Chondroitin sulfate proteoglycan 4 (CSPG4) Signaling Pathways. CSPG4 functions to activate two major overlapping but distinct signaling cascades: integrin/focal adhesion kinase (FAK) signaling (A) and MAPK pathway signaling (B). Through these two branches, CSPG4 ultimately promotes tumor progression through a variety of cellular functions. (A) CSPG4 influences integrin function and signaling pathways. CSPG4 promotes Src-FAK complexing through its interaction with the scaffold protein Syntenin.
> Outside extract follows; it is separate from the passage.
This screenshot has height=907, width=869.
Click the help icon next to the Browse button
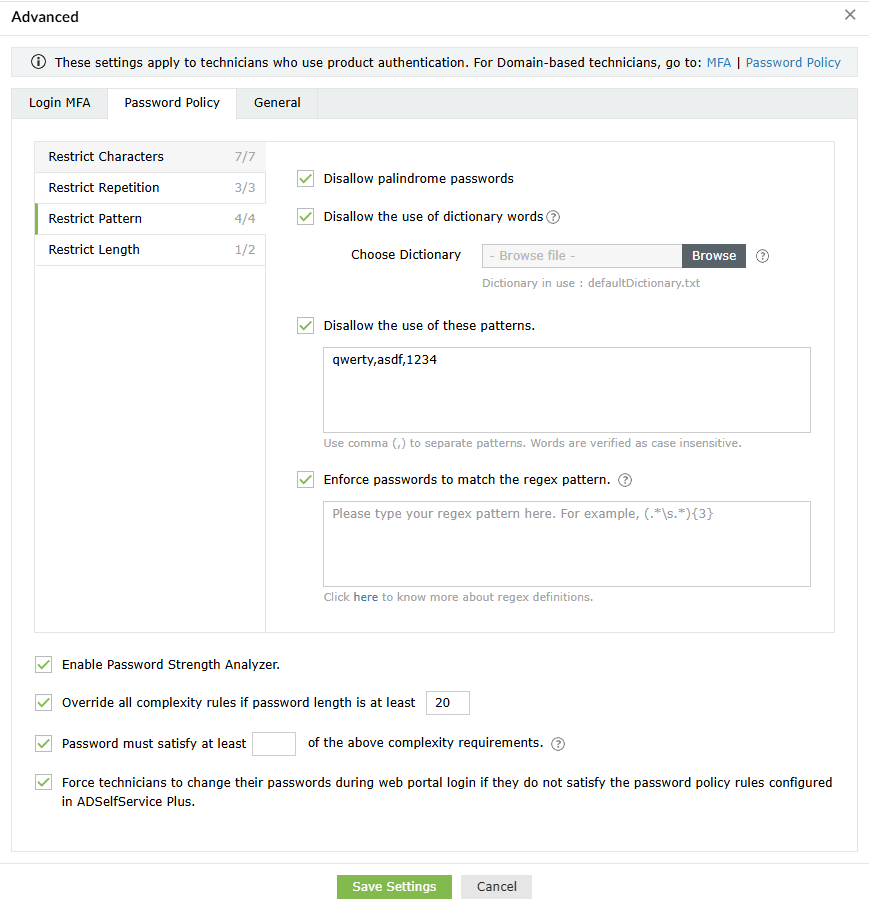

This leads to FAK activation by Src, prompting a number of signaling cascades including FAK–integrin–extracellular matrix (ECM) complex assembly, activation of Rac through p130cas, and activation of the PI3K/AKT/NFκB signaling cascade; activation of these pathways mediate the effects of CSPG4 on cytoskeletal reorganization, survival, chemoresistance, and migration. Activation of MMPs by CSPG4 via direct binding to the CS chain leads to local invasion of cancer cells. CSPG4/NG2 can also enhance survival as a result of its constitutive activation of integrin-related signals. (B) CSPG4 promotes MAPK signaling through receptor tyrosine (RTK)-dependent and independent mechanisms. In human melanomas, CSPG4 impacts activation of the ERK 1,2 pathway, likely by impacting on the growth factor-induced activation of RTKs. Note the expression of BRAF^V600E in this pathway, which results in the constitutive activation of this kinase (see text). In human melanoma cells expressing this BRAF-activating mutation, constitutive activation of the ERK 1,2 pathway requires the presence of CSPG4. There are several possible downstream oncogenic targets of the ERK 1,2 pathway, including MITF and activated c-Met, which are implicated in epithelial to mesenchymal transition. Inhibition of IKK by ERK 1,2 downstream of CSPG4 could also lead to cell survival and chemoresistance.